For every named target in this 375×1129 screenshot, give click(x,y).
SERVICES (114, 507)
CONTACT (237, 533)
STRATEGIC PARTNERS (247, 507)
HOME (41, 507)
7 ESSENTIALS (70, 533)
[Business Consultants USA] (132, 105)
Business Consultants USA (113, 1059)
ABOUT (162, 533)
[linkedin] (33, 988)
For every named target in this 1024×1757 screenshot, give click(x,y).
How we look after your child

----------

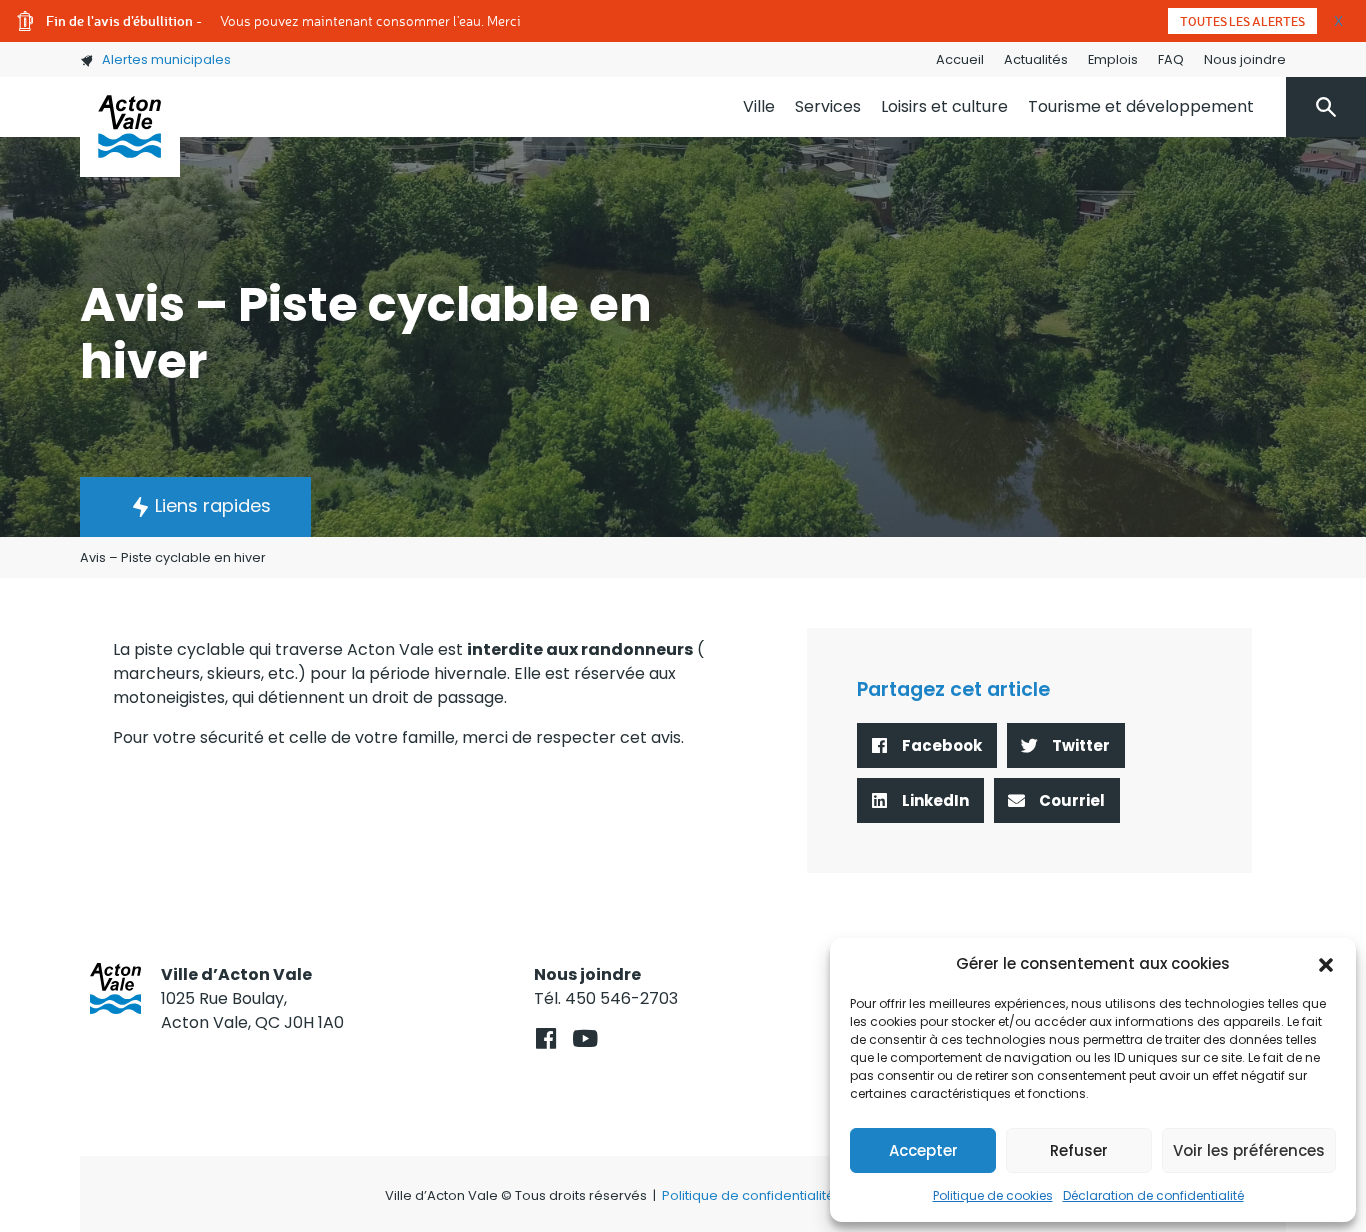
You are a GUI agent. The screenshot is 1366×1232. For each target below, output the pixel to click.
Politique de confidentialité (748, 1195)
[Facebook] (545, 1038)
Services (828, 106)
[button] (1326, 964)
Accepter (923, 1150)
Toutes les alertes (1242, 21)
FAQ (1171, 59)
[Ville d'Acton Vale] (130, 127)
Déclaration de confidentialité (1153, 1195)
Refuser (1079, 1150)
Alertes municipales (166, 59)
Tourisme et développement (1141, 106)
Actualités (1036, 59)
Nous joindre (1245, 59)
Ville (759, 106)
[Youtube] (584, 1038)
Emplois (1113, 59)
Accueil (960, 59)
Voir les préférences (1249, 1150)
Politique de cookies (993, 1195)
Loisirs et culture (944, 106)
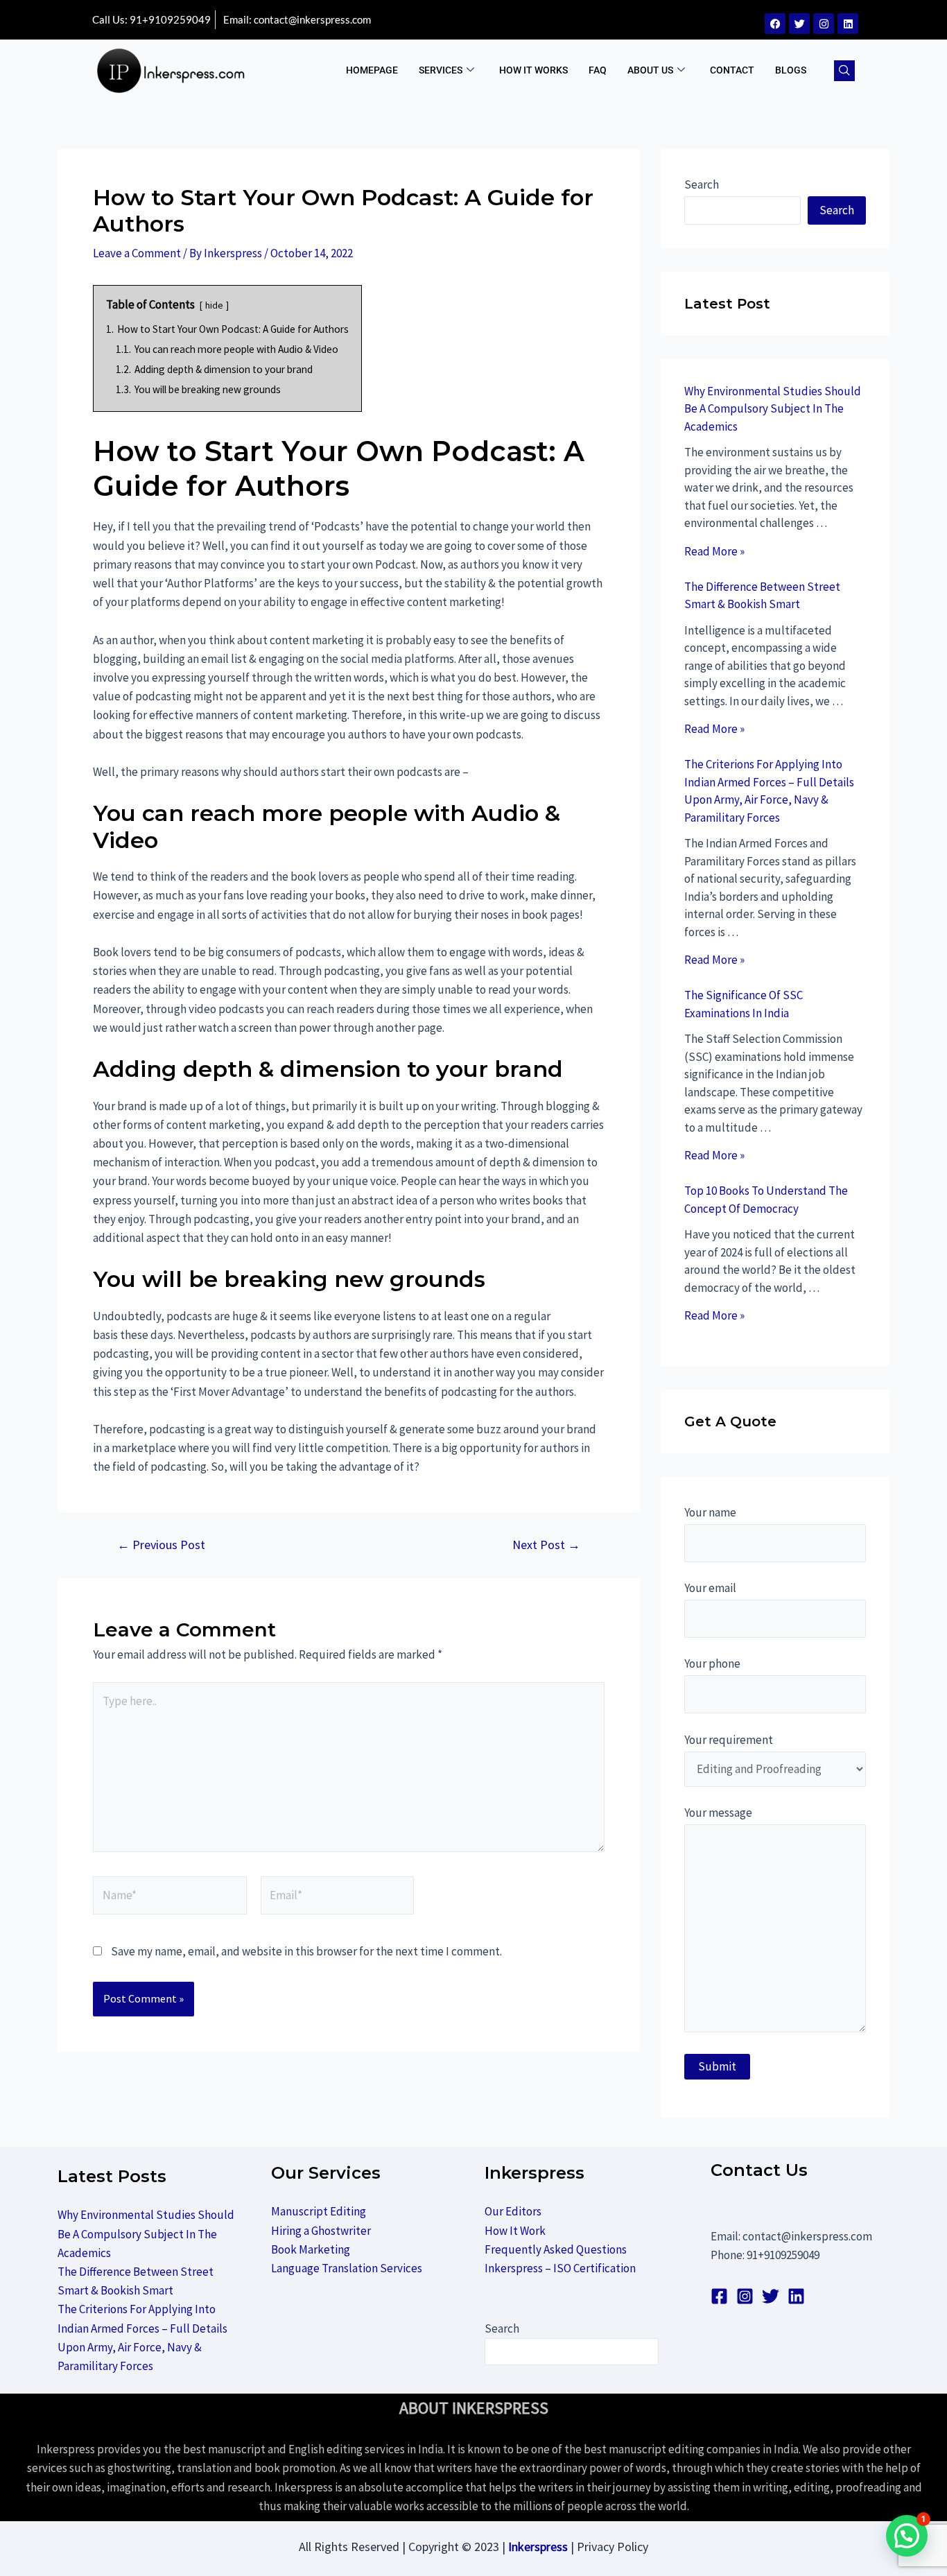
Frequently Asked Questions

----------

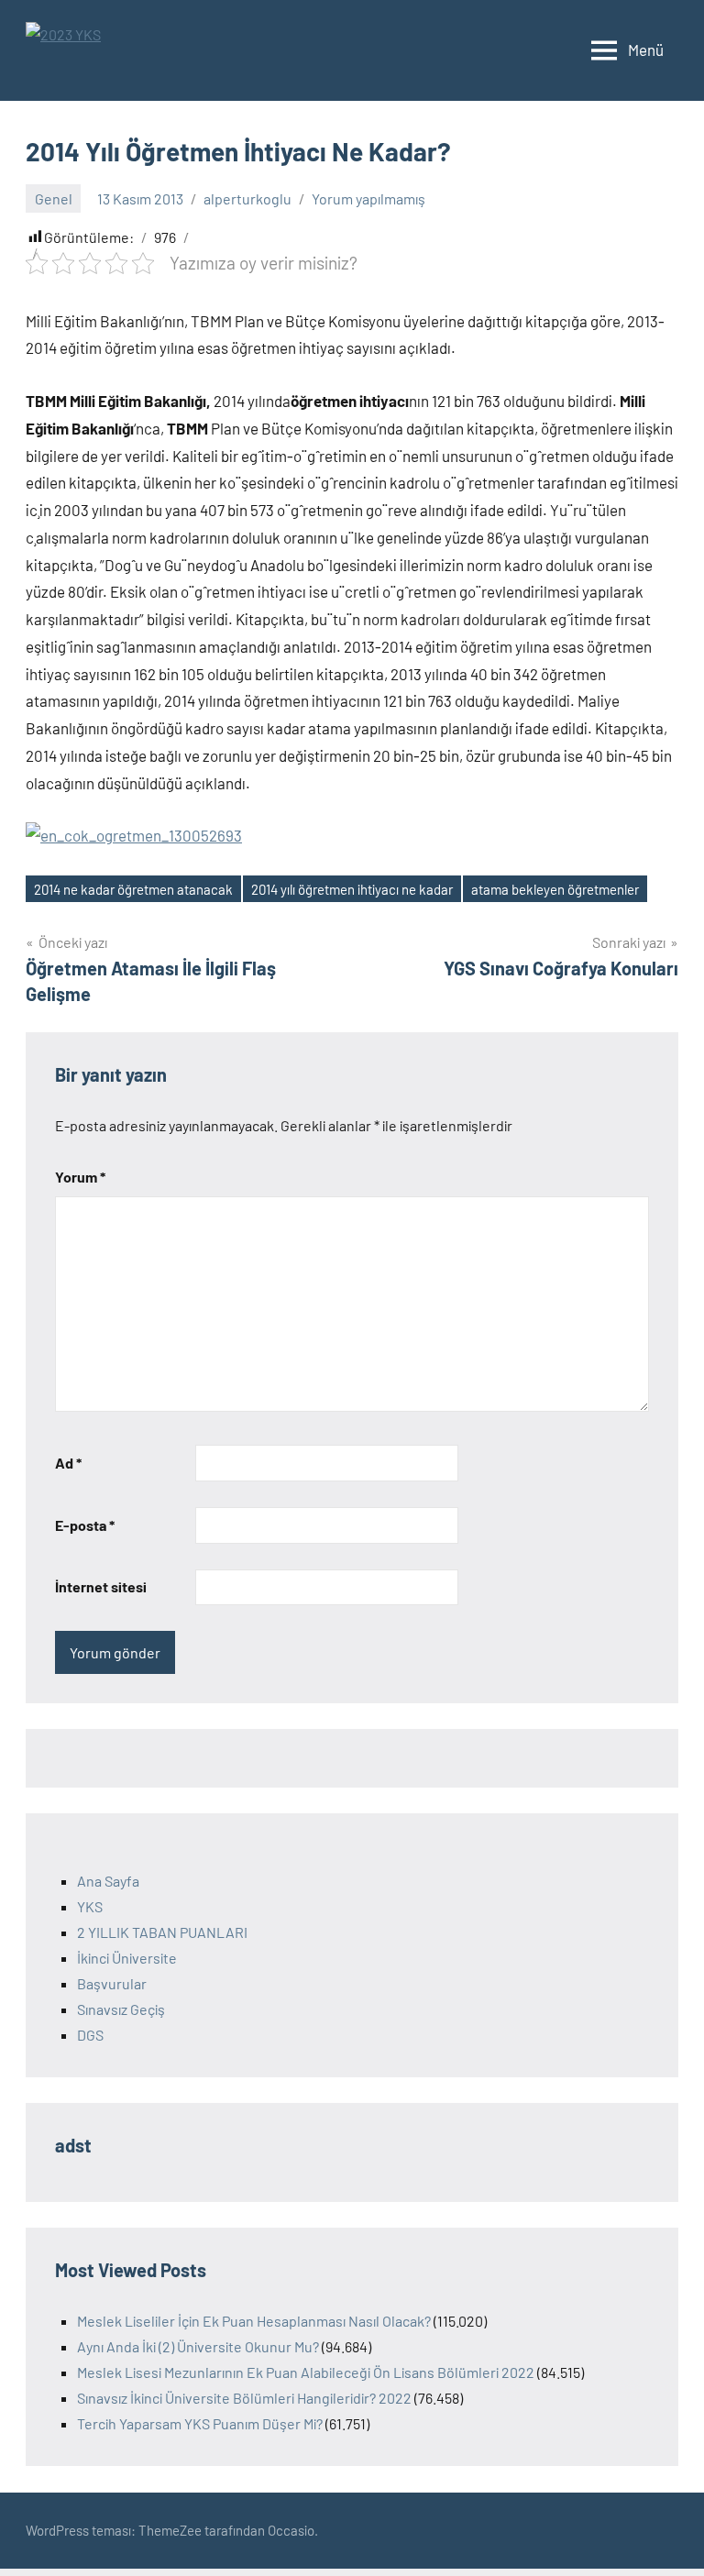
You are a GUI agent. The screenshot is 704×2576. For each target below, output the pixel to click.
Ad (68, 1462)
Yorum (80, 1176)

----------

> **HOW TO COMPLETE THIS TASK**
Output should match, line for line, the stretch of the material above from the line holding "For every named target in this 375×1129" through the line holding "How we look after your child".

> **YOUR SOLUTION**
For every named target in this 375×1129 screenshot, give click(x,y).
SERVICES (114, 507)
CONTACT (237, 533)
STRATEGIC PARTNERS (247, 507)
HOME (41, 507)
7 ESSENTIALS (70, 533)
[Business Consultants USA] (132, 105)
Business Consultants USA (113, 1059)
ABOUT (162, 533)
[linkedin] (33, 988)
For every named target in this 1024×1757 screenshot, give click(x,y).
How we look after your child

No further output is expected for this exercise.